Highly scalable biological model platform using tadpoles can analyze human genetic diseases and facilitate drug screening
There are more than 6,000 known single-gene disorders, in which a disruption to one gene out of the 20,000 in the human genome is enough to cause significant health effects. In order to study these disorders and develop treatments, a given genetic mutation must first be induced in a large number of animal models (usually mice), which are then given candidate drugs to see if they help treat the disease.
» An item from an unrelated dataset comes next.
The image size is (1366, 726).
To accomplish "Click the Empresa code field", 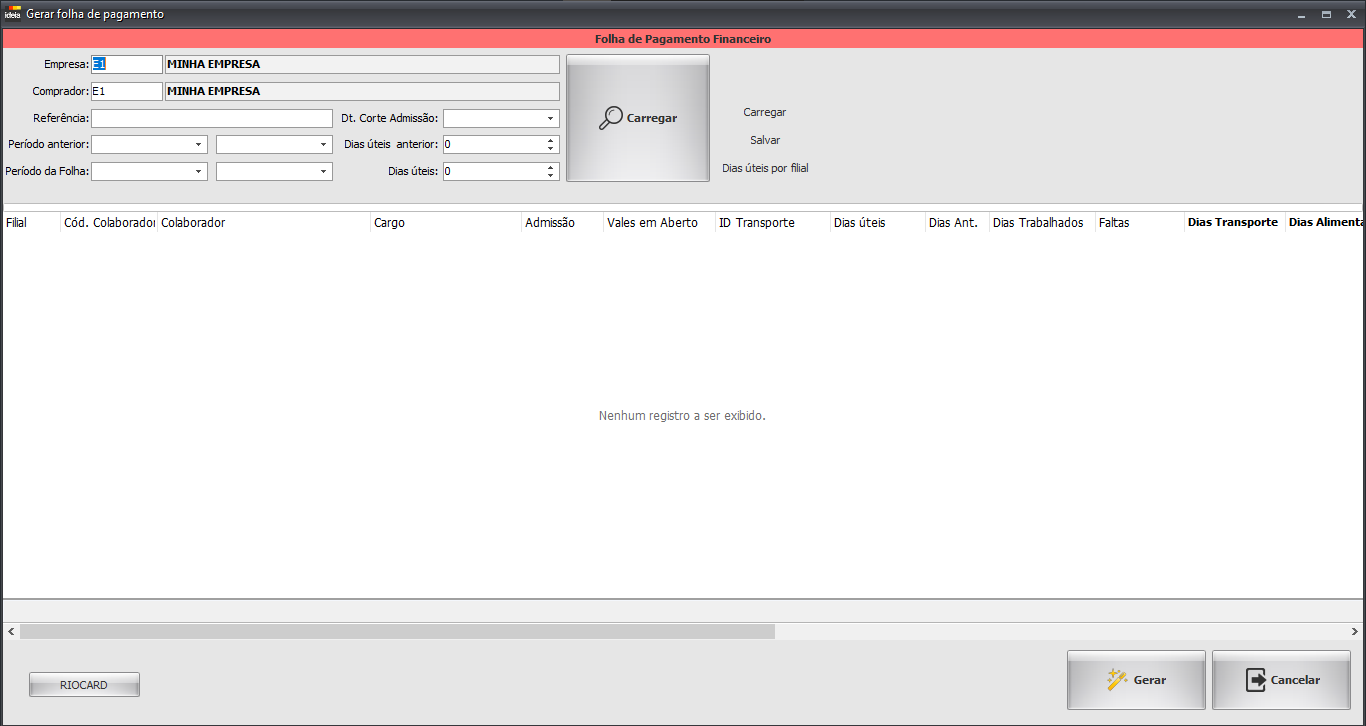I will click(x=126, y=64).
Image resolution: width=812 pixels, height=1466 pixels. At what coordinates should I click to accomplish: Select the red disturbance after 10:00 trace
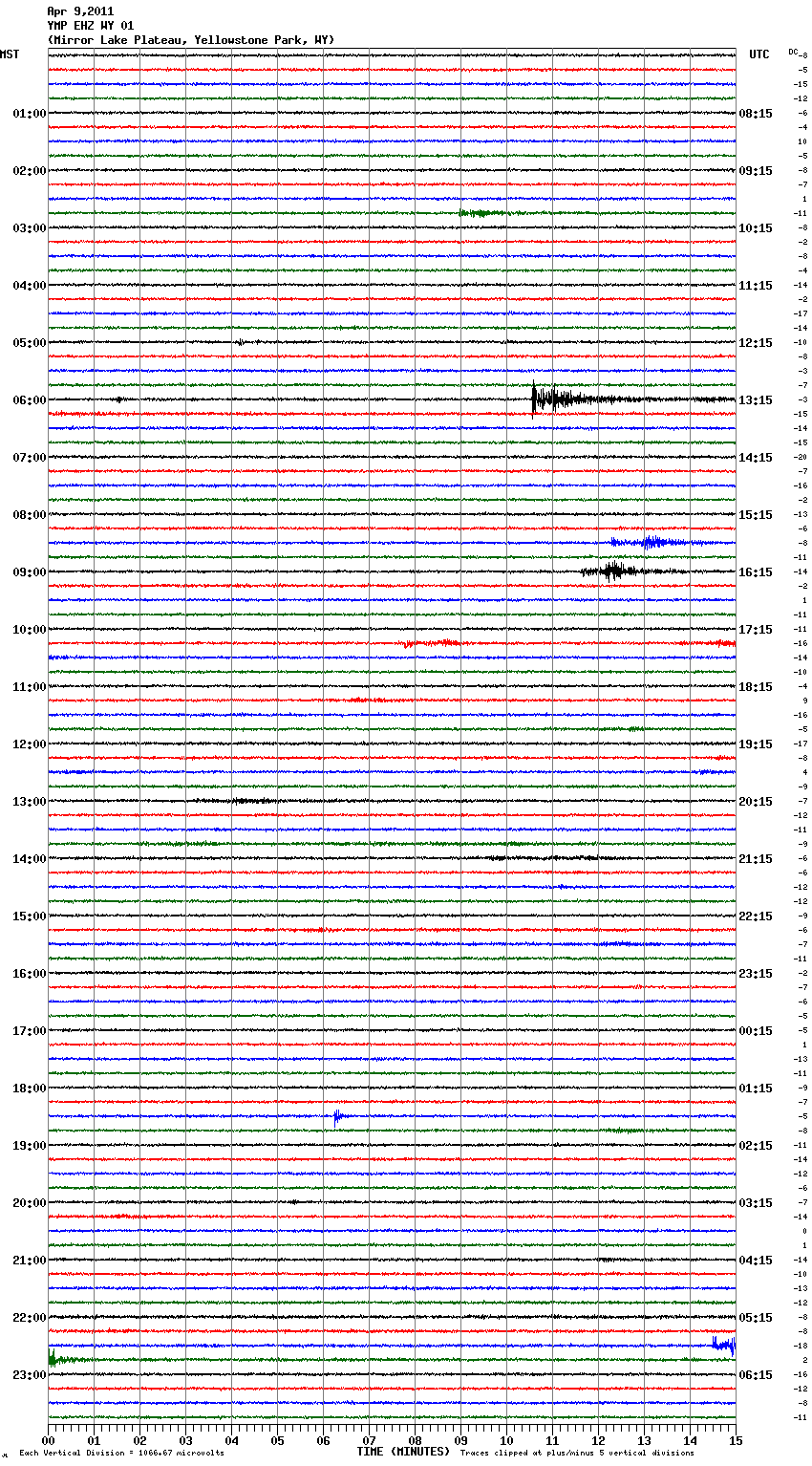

However, mice take about ten weeks to develop and only give birth to five to ten pups per litter, so it usually takes years of testing before a candidate drug is confirmed to work and ready to be tested in humans.
CogniXense aims to solve this problem by using a different animal model with a much more rapid generation time that still expresses human-like neurological and behavioral responses to genetic mutations: Xenopus frog tadpoles. Xenopus females can produce many hundreds of eggs at a time, and embryos mature into tadpoles within a matter of days. The tadpoles’ behavior and cognition can be analyzed in a highly multiplexed fashion, allowing the generation of large amounts of data in a short time period.
The first disease to which CogniXense is being applied is Rett syndrome, a rare genetic disorder that almost exclusively affects girls and causes slowed growth, development problems, impaired motor function, seizures, and intellectual disability starting between the ages of six and eighteen months, when the developing brain is being wired. The majority of Rett syndrome cases are linked to mutations or disruptions in one of two primary genes called MECP2 and CDKL5, which are thought to normally function as “brakes” that regulate a number of cognitive and physical processes. So far, no drugs have been identified that can effectively treat Rett syndrome, and women who are affected have shortened lifespans.
Scientists at the Wyss Institute are creating a tadpole model of Rett syndrome to study how those genetic mutations impact motor function and cognitive abilities. Tadpoles are placed in mazes to evaluate their learning and responses to stimuli, and in circular dishes to observe their swimming patterns. Normal tadpoles generally swim around the outer edge of the dish at a steady pace moving in coordination with their neighbors, but tadpoles with the mutations swim erratically blind to their neighbors, exhibit repetitive twirling motions, or lack movement completely. The team is also developing a high-throughput version of this cognitive screen that allows analysis of hundreds of tadpoles simultaneously, as well as a linked computational discovery pipeline to identify existing therapeutics that could potentially be repurposed to treat Rett syndrome in human patients. Wyss scientists will use these mutants and the CogniXense testbed to screen for potential therapeutics that restore motor function and cognitive ability.
This technology is currently being de-risked at the Wyss Institute.